Synonyms (Israel), Criterion Channel
Perhaps the most fitting title for the ethos of this list, Synonyms follows a young and impressionable Israeli as he flees his homeland for Paris and attempts to immerse himself in the French language. Nadav Lapid’s film remains fixated on the arbitrariness of borders and nationality given that every country’s culture is but a thin façade over a well of jingoistic nationalism. This realization for Yoav, electrifyingly portrayed by newcomer Tom Mercier, should make him feel at home anywhere. Instead, it drives him into confusion and despair because he feels as if there is simply nowhere in the world for anyone like him.
The Sleepwalkers (Argentina), Amazon Prime Video
This is not your average mother-daughter tale. The Sleepwalkers feels downright combustible as the friction between the high-strung Luisa and her freewheeling offspring Ana threatens to spark during a summer trip. Paula Hernández’s film might initially present itself as just another play on a familiar dynamic, but there’s always this nagging sense during the film that these two characters represent something a little more than just themselves. They’re representations of intergenerational womanhood, each echoing the other’s journey in unexpected ways. And when Luisa can’t stop what she should know is coming for Ana, it’s devastating to see that sense of utter failure play out on her face.
The Tribe (Ukraine), IMDb TV (free with ads through Amazon Prime Video)
The topical pick! Don’t expect this to make you feel any better than doomscrolling headlines about the war in Ukraine. This is, I kid you not, maybe the bleakest and darkest movie I’ve ever seen. But if you’re willing to venture into The Tribe knowing that, you’ll almost certainly appreciate the verve of Myroslav Slaboshpytskyi’s filmmaking. The movie takes place as the innocent Sergei enters a school for the deaf only to find a dangerous criminal element operating within the walls. The gambit: there are no subtitles to translate their sign-language conversations. While we can’t hear the characters in the film, we can still understand them. The miracle of cinema.

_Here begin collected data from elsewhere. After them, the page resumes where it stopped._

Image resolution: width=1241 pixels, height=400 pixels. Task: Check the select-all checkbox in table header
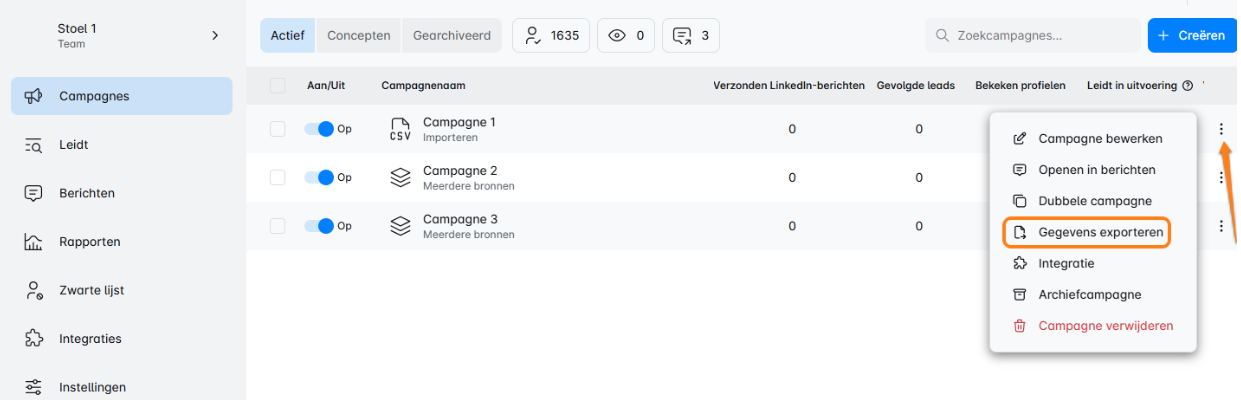point(278,86)
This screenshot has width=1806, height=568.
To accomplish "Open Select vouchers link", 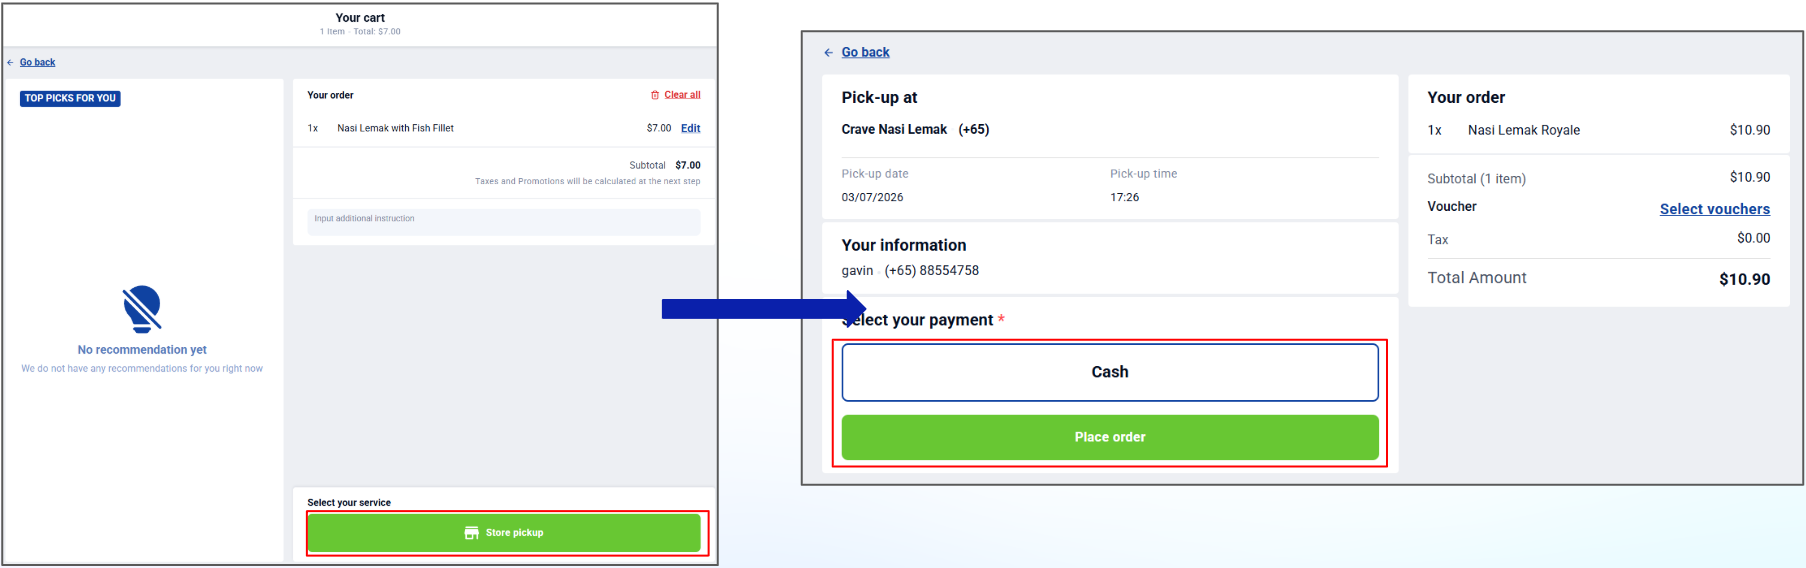I will click(x=1715, y=209).
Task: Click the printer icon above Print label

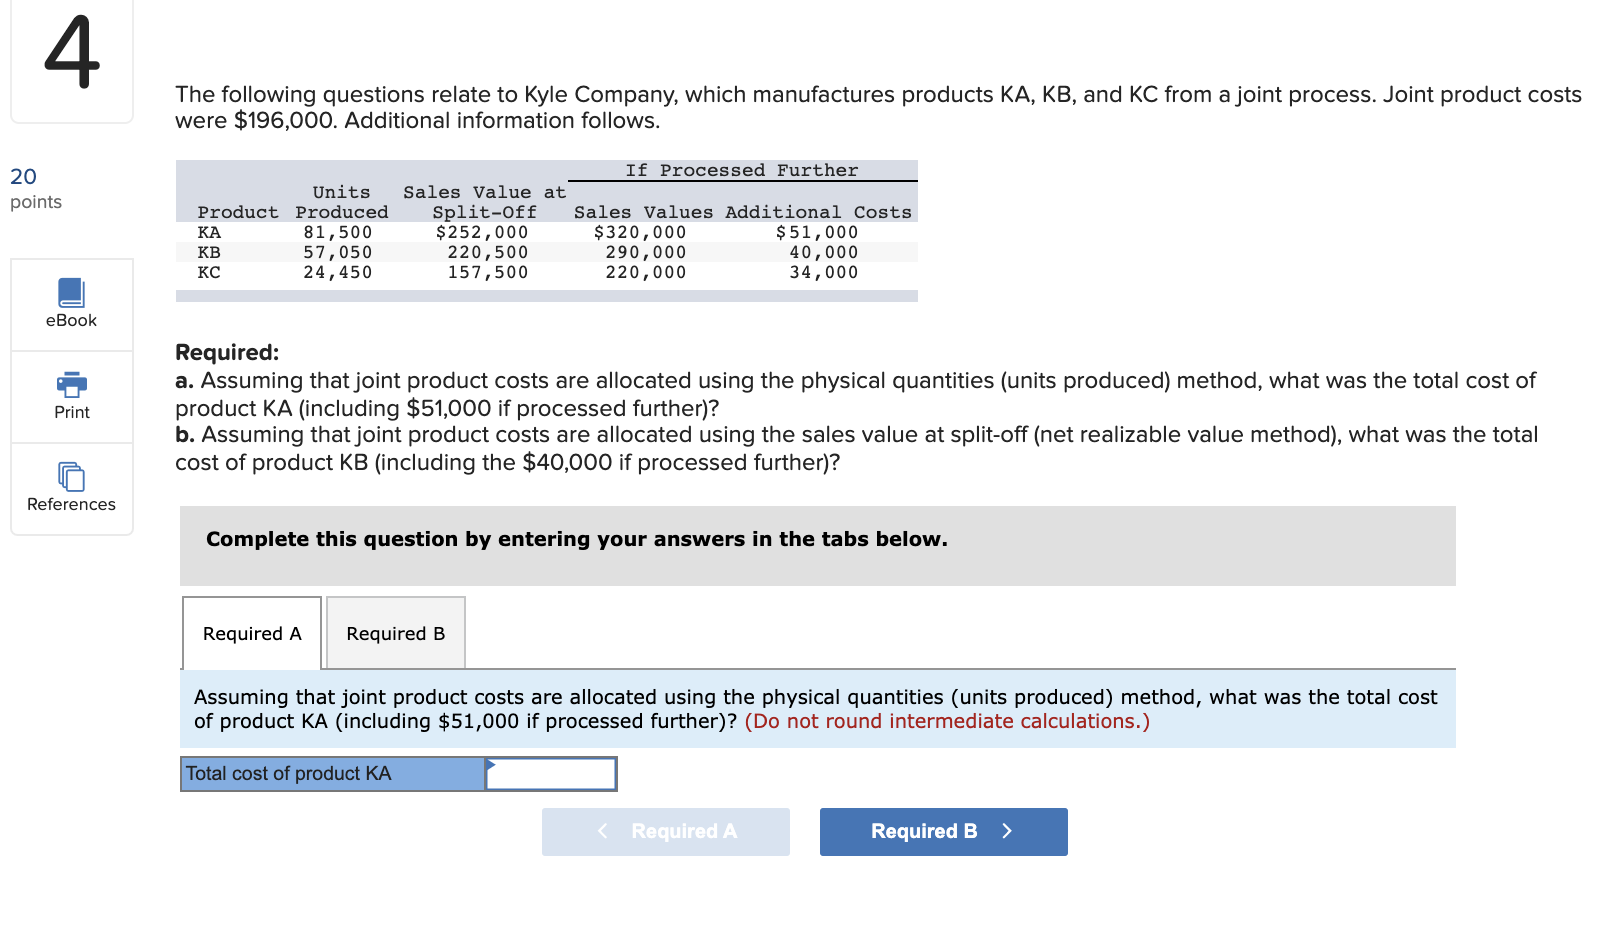Action: [x=70, y=383]
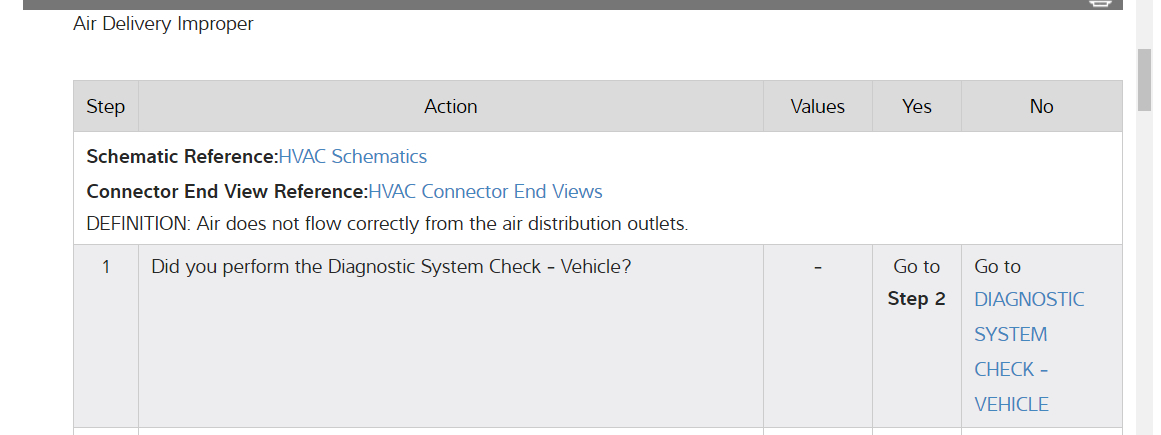Click the Yes column header
The width and height of the screenshot is (1161, 435).
tap(916, 107)
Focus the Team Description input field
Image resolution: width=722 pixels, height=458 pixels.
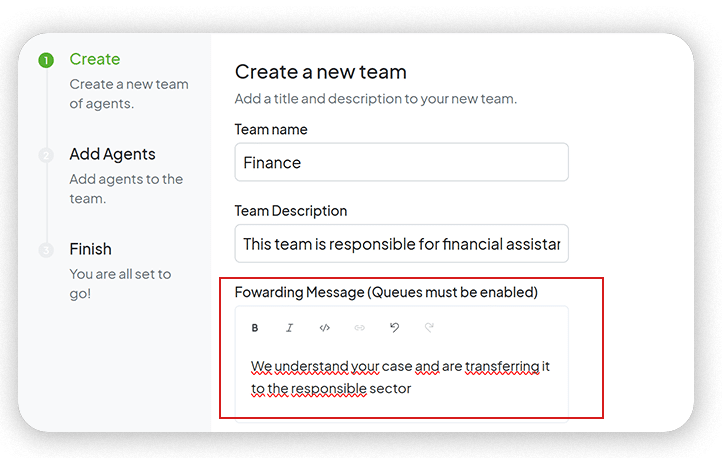[x=401, y=244]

The Whistlers (Romania), Hulu
One of these days I’ll need to do a full deep dive and/or explainer on the Romanian New Wave, one of the most exciting national movements sweeping through contemporary cinema. But if you’re just looking to dip your toes in the water of what the country has to offer, I’d start with Corneliu Porumboiu’s The Whistlers. Picture a James Bond movie warped through the bonkers sensibilities of your kooky linguistics professor, and that’s more or less what you get here. Porumboiu, perhaps more than any of his contemporaries, has a real knack for playful riffs of genre tropes that make him the most accessible and entertaining of the bunch.
What Do We See When We Look at the Sky? (Georgia), Mubi and available to rent from various digital providers
If formal inventiveness is something you seek in a movie, then clear the 150 minutes to watch this stunner from Georgia (the country, not the peach state). I’m fully convinced that Alexandre Koberidze’s city symphony What Do We See When We Look at the Sky? is the kind of movie that we’ll hear directors in 10-15 years describe as the thing they saw in the film school that made them want to make movies. At its core, this is a story of two young lovers meeting in the city of Kutaisi who must defy fate to build upon their instant connection. But Koberidze keeps opening and expanding his film outward, exploring how the great urban sprawl both instigates and inhibits these chance encounters. Few films so effortlessly capture how a place can make a person feel both hopelessly isolated and hopefully connected all at once.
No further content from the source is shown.